• WHAT IS NEEDED
Everything below from the line with "Viewport: 1184px width, 603px height." through the line with "the failing image" should be copied exactly, and nothing else; leave out the pictures.

• PROVIDED DATA
·····
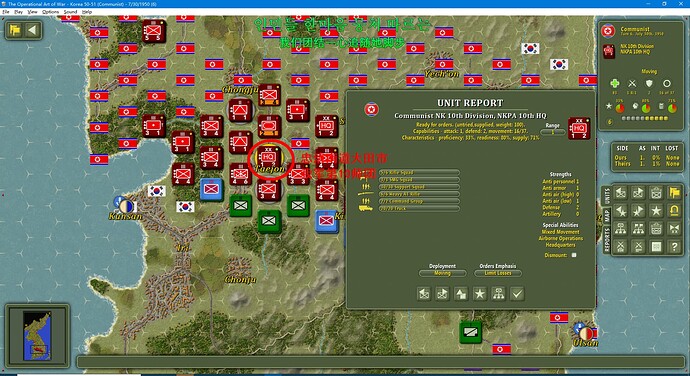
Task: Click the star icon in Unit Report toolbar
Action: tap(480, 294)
·····
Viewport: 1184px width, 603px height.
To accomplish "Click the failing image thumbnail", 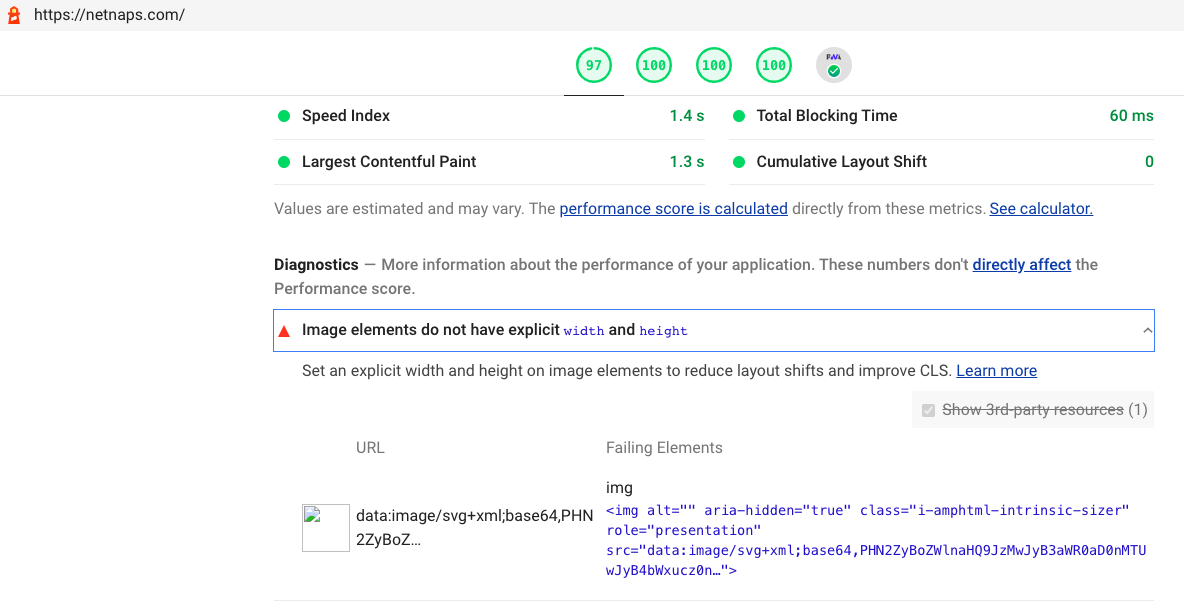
·····
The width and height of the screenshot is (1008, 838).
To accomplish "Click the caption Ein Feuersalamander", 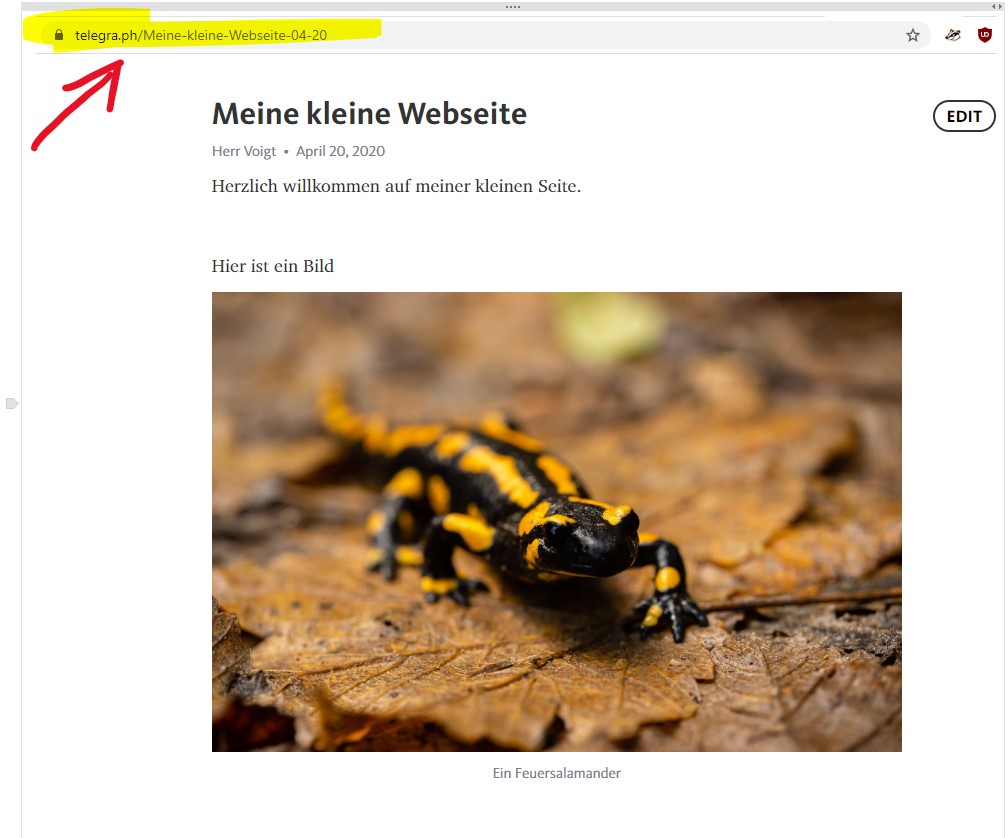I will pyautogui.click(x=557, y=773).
·····
• EXERCISE ANSWER
Viewport: 1184px width, 603px height.
To accomplish "Click the failing image thumbnail", 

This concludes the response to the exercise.